出典: フリー百科事典『ウィキペディア(Wikipedia)』 (2025/07/06 00:36 UTC 版)

大インドネシア主義インドネシア語:Indonesia Raya) は、いわゆるマレー人種を一つにまとめることを目的とした、領土回復主義的な政治理念であった。この構想は、オランダ領東インド(およびポルトガル領ティモール)の領土を、イギリス領マラヤおよびイギリス領ボルネオと統合することを目指していた。この理念は、1920年代後半にスルタン・イドリス・マレー教員養成大学の学生や卒業生、およびスマトラジャワ出身の人物たちによって提唱され、その中にはモハンマド・ナシールやスカルノも含まれていた[1]

「インドネシア・ラヤ」は、後にインドネシア国歌となる楽曲の名称として、1924年に採用された[2]

大インドネシアの定義は一貫しているものの、大マレー(馬:Melayu Raya)や、それに関連するマレー世界およびマレー圏(馬:Dunia Melayu および Alam Melayu)の定義はさまざまであり、大インドネシアとほぼ同義とされる場合もあれば、マレー半島を中心とした優位性を示す概念として用いられることもある[3][4][5]

古代および植民地時代の東南アジア島嶼部

ヌサンタラという古代概念は、イギリス領マラヤ、イギリス領ボルネオ、オランダ領東インド(おおよそ海洋東南アジア)がかつて一体であったという歴史的認識を促すものである。1824年のロンドン条約において、イギリスとオランダの植民地権益が交換された際、オランダ植民地政府はイギリスに代わって、スマトラ島クルイ地域のバトゥ・ブラクにあるクパクシアン・パクシ・パク・セカラ・ブラクなどを含むベンクル・イギリス管轄地域の統治を担った。
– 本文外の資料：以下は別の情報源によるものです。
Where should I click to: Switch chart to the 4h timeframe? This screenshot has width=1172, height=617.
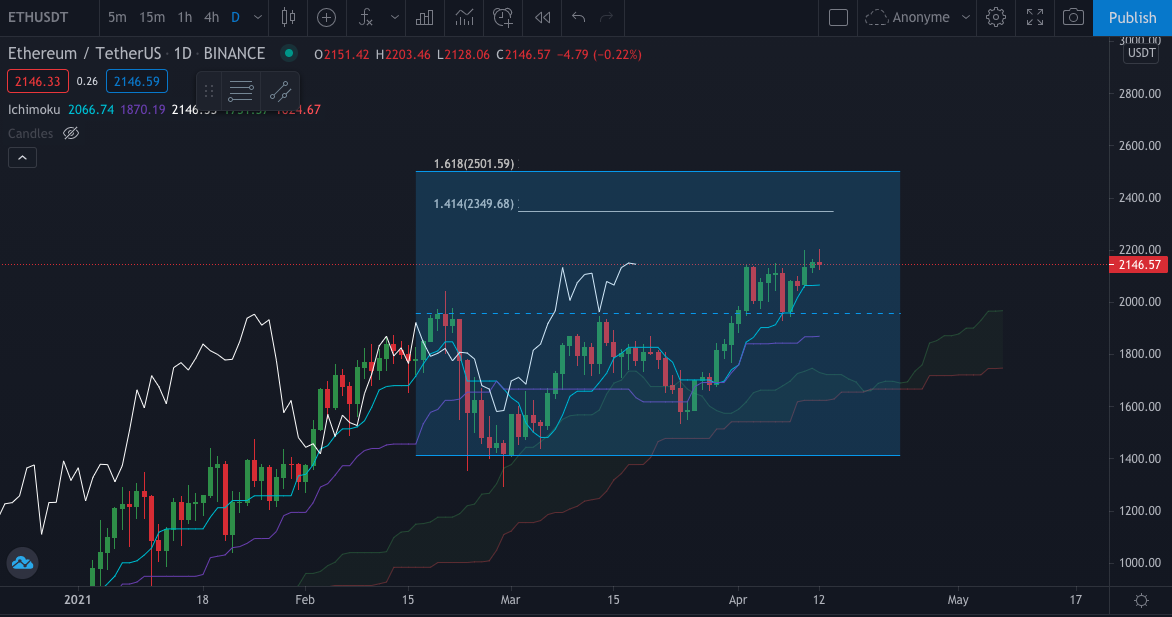(x=211, y=17)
この地域は、かつてシュリーヴィジャヤ王国マジャパヒト王国マラッカ王国ジョホール王国、さらにはボルネオ島の諸王国など、現地の王朝によって支配されていた。

シュリーヴィジャヤ王国(7世紀頃〜13世紀)と、ジャワ島を拠点とするマジャパヒト王国(約1293年〜1520年)は、ともに海洋東南アジアにおける歴史的な権力の中心であり、その影響圏はしばしば交差していた。この両者の勢力の交錯は、長年にわたる国際関係における権力闘争を象徴する事例とされる。インド・マレー諸島の歴史記述において繰り返される主題の一つに、ジャワ主導への警戒感に起因する地域間の緊張がある。マジャパヒト王朝がマレー諸国に対して影響力を及ぼそうとした事例も多数存在する。
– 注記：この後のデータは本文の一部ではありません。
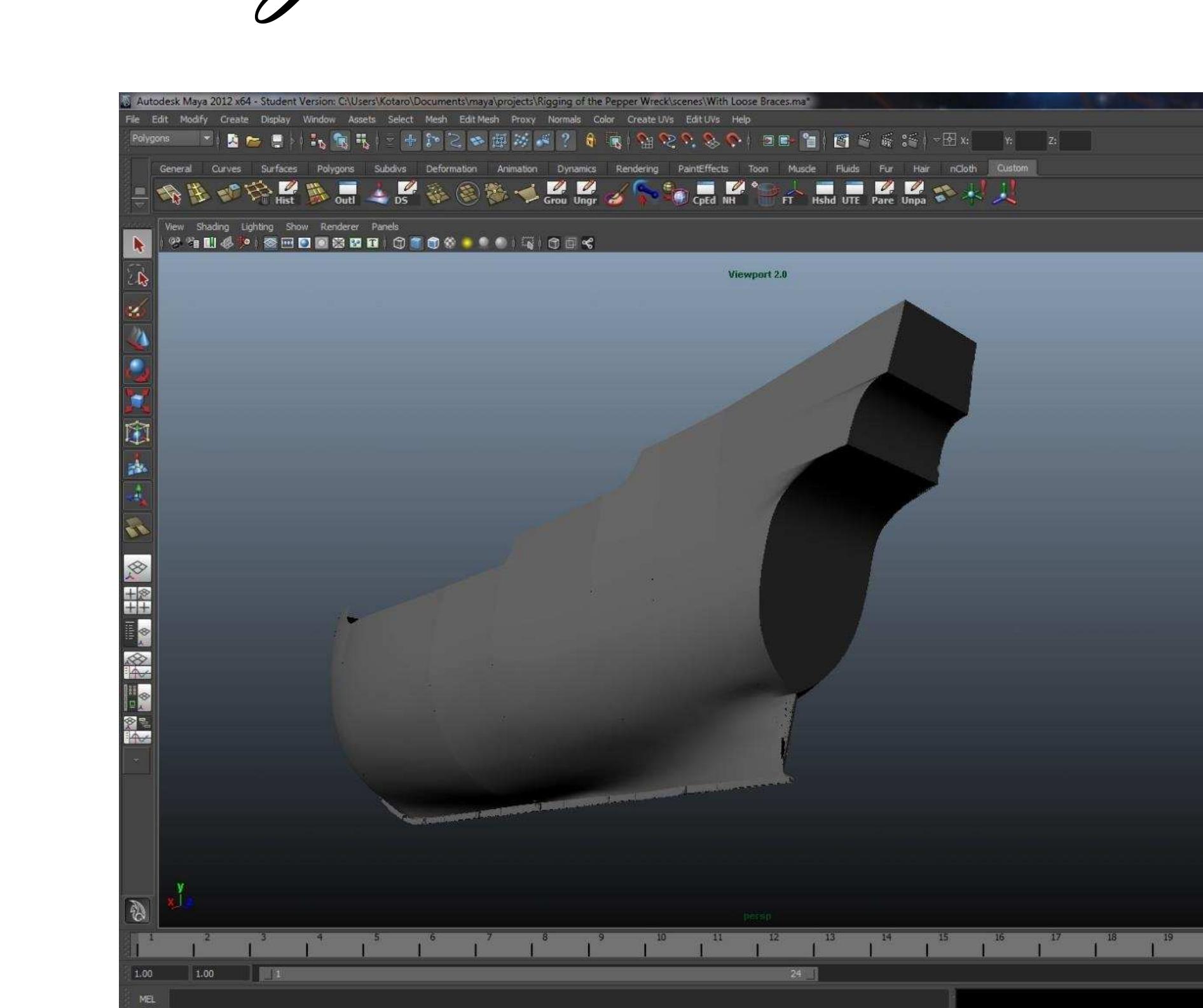Activate the Paint Selection tool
こうした歴史的な不信感は、後のインドネシア・ラヤおよびマレー・ラヤを掲げる汎民族主義運動にも影を落としていた[6]

19世紀から20世紀にかけての植民地時代における「マレー人種」の形成に関しては、3つの特徴が特に強調されるべきである。

第一に、ラッフルズをはじめとする一部の植民地官僚が提示した定義においては、「マレー人」の人口的な範囲は比較的狭く想定されていた。

第二の特徴として注目すべき点は、このラッフルズの比較的限定的な定義と、民族的起源を明らかにしようとする姿勢と並行して、より緩やかな定義も引き続き存在していたことである。それらは時に非公式であった。たとえば、オランダはマレー語を奨励したにもかかわらず、「マレー人」という呼称を「インド諸島」の人々を包括的に表す用語として制度的には採用せず、しばしば原住民(蘭:Inlanders)、あるいはインディアン(蘭:Indier)と呼んだ。

第三の特徴として注目すべきなのは、「マレー人」という概念が形成される過程で、「人種」という考え方に平等主義的な倫理が含まれていたという点である。これは後に、「マレー性(Malayness)」という概念が「マレー人」社会内部で広められる際に生じた問題を理解するうえで、とりわけ重要な意味を持っている[3]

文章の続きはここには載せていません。